About two dozen West Tisbury officials and small business owners besieged a public hearing of the planning board to protest a proposed amendment to the town zoning by-law. After hearing objections to the proposal Monday evening, the planning board voted to withdraw the proposed change and consider other ways to address the problem it was intended to solve.
The presenting problem was described by planning board chairman Murray Frank in vague terms: "We on the planning board have become aware of a number of situations having to do with the use of land by home businesses and home occupations [in residential zones]... and to what extent their existence is an infringement upon the privacy of their neighbors...." In the ensuing discussions, it became clear that the complaints which sparked the amendment were made by neighbors of a landscaping business on Vineyard Meadow Farms Rd., which was generating high truck traffic and noise.
The solution proposed by the planning board was to "require a minimum lot size of three acres for service businesses in [a residential district]." A service business is a business that provides services to the public on or off the premises, such as electricians, plumbers, hair dressers, caterers, landscapers, and on through a long list of examples.
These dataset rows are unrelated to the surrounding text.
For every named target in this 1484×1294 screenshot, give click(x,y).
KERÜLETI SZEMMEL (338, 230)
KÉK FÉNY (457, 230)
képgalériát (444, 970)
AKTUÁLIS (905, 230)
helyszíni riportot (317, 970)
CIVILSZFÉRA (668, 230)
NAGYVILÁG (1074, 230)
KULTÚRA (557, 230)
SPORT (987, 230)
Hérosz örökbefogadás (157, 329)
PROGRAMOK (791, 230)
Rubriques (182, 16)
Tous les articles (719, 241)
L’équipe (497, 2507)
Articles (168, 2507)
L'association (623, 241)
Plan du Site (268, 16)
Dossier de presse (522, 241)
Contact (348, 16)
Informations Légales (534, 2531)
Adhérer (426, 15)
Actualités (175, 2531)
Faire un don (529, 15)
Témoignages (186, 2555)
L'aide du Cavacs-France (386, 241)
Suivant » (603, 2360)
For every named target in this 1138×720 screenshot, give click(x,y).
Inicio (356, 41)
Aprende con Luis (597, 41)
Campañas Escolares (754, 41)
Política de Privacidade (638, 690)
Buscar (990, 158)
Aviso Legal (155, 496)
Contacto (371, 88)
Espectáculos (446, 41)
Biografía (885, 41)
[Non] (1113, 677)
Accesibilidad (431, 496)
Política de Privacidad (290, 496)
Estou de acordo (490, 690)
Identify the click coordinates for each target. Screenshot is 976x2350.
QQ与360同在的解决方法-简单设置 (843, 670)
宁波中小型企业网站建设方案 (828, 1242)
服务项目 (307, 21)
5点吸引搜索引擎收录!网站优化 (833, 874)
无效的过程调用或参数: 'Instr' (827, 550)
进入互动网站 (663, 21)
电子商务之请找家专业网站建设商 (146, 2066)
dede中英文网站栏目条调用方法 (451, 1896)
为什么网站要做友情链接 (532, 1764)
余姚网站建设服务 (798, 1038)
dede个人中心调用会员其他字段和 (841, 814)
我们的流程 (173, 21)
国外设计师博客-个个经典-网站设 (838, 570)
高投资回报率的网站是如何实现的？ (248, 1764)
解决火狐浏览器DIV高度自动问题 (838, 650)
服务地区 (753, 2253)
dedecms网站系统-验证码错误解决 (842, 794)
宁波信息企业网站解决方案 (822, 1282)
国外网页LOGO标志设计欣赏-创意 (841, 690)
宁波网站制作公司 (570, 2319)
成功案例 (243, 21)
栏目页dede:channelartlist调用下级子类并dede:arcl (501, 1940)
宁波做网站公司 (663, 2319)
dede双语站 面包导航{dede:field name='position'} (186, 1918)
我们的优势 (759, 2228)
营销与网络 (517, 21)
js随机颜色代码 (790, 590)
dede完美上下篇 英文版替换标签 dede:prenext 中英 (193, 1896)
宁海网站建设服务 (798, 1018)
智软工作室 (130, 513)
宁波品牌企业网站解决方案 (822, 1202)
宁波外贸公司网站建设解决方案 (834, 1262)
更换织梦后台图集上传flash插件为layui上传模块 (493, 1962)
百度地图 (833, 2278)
Most businesses in West Tisbury, except retail stores and restaurants, could be described as service businesses.
Mr. Frank commented that there was so much controversy generated by the announcement of the proposal, that the members of the board had considered withdrawing it from the public meeting in order "go back to the drawing board before presenting anything to the town."
"We then decided," Mr. Frank said, "better still, let's have a discussion with those who are here and find out what you all think about it." They got an earful.
Bill Haynes called the proposal "ridiculous." Another speaker said that the zoning by-law already provides recourses for neighbors. Enforcement of existing regulations, in his view, would solve the problem.
Whit Manter said he was shocked when he first heard of it. "People need as much opportunity as they can to get by on this Island," he said.
Tucker Hubbell called the proposal "highly discriminatory" against the working class, and John Powers pointed out that the master plan for the town allows and encourages small businesses to operate in ways the proposed by-law would prohibit.
Michael Colaneri complained that the proposal would make drastic changes in the town. "The by-law would destroy the fabric of this community ... and hurt all the working-class people of the community."
Others challenged the planning board's research before making the proposal. John Powers, health agent, said that he had received only one complaint against a service business in the past five years, and asked if the planning board had surveyed other town boards to determine the scope of the problem. They had not.
Zoning inspector Ernest Mendenhall asked the board if they had counted how many lots the proposal would affect. They had not.
Mr. Mendenhall estimated that the planning board would be "disenfranchising three-quarters of the lots that people, like these people here, might possibly be able to buy."
The members of the planning board accepted the criticisms of the audience with aplomb, and Eileen Maley eventually moved that the board table the question and seek other solutions to the problem. She called the meeting, "an evening of avoiding unintended consequences."
No one in attendance had suggested that there were no problems with growing businesses in residential parts of town. Perhaps some said, the list of permitted businesses should be revisited. Perhaps the business owner should be required to live on the premises. Nevertheless, the consensus of the meeting, including members of the planning board, was that the proposed solution had been ill-considered. The board will go back to the drawing board.